L’architecte Jean-Marie Duhtilleul a beaucoup réfléchi au nouvel aménagement d’Hauterive | © Maurice Page

«Dans l’ancien aménagement, les moines étaient comme ›retranchés dans leur stalles», insiste Jean-Marie Duhtilleul. Il fallait trouver le moyen d’en sortir. La proposition est de redonner à chaque espace de l’église un rôle spécifique, comme les différentes pièces d’une maison. Le premier espace, en gros celui de la nef, servira à l’accueil et à la liturgie de la Parole, avec des bancs disposés longitudinalement. Le fidèles priants et les moines se retrouveront en vis-à-vis plutôt que les uns derrière les autres. Cet espace éclairé par deux grandes baies de l’époque baroque est aussi le plus lumineux de l’édifice.

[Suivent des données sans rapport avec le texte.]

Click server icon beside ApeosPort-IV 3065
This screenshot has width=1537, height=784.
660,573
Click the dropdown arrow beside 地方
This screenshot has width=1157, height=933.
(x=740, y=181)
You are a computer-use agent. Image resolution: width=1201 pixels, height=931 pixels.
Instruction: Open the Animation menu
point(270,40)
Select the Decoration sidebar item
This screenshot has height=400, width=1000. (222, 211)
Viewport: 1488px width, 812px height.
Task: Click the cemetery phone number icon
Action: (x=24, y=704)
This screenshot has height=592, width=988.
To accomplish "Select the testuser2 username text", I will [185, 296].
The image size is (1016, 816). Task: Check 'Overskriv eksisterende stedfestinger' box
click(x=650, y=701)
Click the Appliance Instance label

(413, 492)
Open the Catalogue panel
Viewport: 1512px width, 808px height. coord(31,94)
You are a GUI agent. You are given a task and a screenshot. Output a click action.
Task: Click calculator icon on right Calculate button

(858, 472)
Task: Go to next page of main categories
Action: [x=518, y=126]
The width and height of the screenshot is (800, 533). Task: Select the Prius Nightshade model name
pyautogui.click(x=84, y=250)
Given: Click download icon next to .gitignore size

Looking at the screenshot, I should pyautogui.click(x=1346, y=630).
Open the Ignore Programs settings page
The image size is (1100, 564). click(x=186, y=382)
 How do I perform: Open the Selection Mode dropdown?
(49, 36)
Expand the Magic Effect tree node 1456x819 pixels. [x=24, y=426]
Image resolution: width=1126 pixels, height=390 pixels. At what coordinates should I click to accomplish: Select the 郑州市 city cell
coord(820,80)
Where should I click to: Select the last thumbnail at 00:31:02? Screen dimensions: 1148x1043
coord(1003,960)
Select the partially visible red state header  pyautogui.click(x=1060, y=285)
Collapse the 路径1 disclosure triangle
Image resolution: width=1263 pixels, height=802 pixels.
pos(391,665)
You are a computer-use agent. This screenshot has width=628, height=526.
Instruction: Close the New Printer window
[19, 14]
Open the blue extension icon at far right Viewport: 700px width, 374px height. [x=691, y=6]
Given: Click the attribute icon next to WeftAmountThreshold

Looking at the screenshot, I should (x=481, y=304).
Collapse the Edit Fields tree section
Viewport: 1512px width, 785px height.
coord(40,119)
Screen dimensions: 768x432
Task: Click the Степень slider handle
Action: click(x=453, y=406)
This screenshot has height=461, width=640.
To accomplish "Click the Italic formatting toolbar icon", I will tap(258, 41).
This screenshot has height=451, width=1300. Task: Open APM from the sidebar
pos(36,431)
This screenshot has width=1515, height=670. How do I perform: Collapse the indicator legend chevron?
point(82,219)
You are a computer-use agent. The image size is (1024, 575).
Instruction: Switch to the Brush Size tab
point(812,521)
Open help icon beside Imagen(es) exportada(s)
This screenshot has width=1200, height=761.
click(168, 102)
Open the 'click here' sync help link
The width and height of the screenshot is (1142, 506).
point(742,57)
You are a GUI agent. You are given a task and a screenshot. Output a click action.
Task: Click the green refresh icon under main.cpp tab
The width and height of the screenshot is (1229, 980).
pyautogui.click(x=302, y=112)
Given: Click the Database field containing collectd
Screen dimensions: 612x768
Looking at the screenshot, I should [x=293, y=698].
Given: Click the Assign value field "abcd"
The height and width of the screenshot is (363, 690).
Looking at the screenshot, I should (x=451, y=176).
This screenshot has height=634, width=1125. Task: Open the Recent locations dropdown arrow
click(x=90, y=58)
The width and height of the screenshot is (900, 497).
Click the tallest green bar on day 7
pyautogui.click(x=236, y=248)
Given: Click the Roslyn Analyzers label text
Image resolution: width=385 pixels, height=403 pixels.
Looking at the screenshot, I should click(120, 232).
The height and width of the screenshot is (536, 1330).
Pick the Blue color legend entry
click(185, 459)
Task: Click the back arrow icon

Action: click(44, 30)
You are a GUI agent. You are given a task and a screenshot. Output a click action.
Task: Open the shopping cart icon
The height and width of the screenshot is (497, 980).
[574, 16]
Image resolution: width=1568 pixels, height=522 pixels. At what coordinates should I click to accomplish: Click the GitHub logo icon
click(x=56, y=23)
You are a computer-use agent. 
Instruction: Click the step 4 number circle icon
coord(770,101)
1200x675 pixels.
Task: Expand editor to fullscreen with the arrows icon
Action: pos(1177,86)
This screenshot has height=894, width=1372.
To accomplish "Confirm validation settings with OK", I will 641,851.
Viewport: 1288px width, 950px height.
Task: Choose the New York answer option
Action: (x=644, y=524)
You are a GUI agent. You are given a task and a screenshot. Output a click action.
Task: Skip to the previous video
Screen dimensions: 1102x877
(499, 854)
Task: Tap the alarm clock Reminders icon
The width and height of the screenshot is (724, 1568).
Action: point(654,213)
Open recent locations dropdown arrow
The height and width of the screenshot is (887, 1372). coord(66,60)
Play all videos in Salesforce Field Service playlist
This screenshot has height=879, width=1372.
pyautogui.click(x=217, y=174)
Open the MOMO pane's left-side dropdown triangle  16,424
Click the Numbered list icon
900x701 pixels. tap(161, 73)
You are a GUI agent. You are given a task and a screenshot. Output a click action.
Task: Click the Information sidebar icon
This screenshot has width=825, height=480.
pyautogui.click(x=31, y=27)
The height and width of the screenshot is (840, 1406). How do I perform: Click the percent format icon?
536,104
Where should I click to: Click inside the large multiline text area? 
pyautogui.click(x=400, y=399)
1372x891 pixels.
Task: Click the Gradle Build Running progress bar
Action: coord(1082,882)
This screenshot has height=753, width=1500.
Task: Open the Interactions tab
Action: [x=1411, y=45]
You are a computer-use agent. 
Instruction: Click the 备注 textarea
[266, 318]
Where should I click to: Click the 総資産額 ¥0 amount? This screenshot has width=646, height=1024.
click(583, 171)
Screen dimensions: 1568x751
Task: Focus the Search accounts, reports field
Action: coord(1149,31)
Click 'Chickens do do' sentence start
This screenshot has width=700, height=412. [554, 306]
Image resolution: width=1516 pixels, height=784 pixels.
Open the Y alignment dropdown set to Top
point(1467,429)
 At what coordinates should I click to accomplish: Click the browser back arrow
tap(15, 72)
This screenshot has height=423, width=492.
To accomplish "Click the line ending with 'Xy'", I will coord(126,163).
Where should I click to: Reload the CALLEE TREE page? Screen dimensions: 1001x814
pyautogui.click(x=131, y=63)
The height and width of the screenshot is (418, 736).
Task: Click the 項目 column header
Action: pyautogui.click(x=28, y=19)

Il sera orienté vers un ambon situé au centre de la nef.

Une Eglise en chemin

Au moment de l’offertoire, les religieux et les participants se déplaceront ensemble vers les stalles et le chœur où se déroulera la liturgie eucharistique. Ce déplacement, plutôt inusuel, fait parfaitement sens d’un point de vue liturgique, relève Marc de Pothuau, puisque l’autel se trouve toujours sur l’emplacement exact de la fondation de l’abbaye au XIIe siècle. Il est en outre une illustration d’une église synodale, c’est-à-dire en chemin, comme le demande le pape François.

La lumière du soleil tombe sur le maître autel | © Maurice Page

Les stalles seront débarrassées des deux autels latéraux du début du XIXe siècle dont le maintien ne faisait plus de sens, surtout après la découverte d’un décor peint renaissance de grande qualité qui sera restauré.

Une église monastique

Si ce dispositif sera valable pour la célébration de la messe, celle de la liturgie des heures, six fois par jour à intervalles réguliers, se fera plus traditionnellement dans les stalles. Mais les fidèles présents seront alors invités à rejoindre les moines dans les stalles. «Nous sommes une quinzaine et les stalles comptent 55 places ce qui devrait être assez largement suffisant», précise Marc de Pothuau.

La chapelle gothique latérale st-Nicolas sera aménagée pour la prière individuelle ou en petit groupe.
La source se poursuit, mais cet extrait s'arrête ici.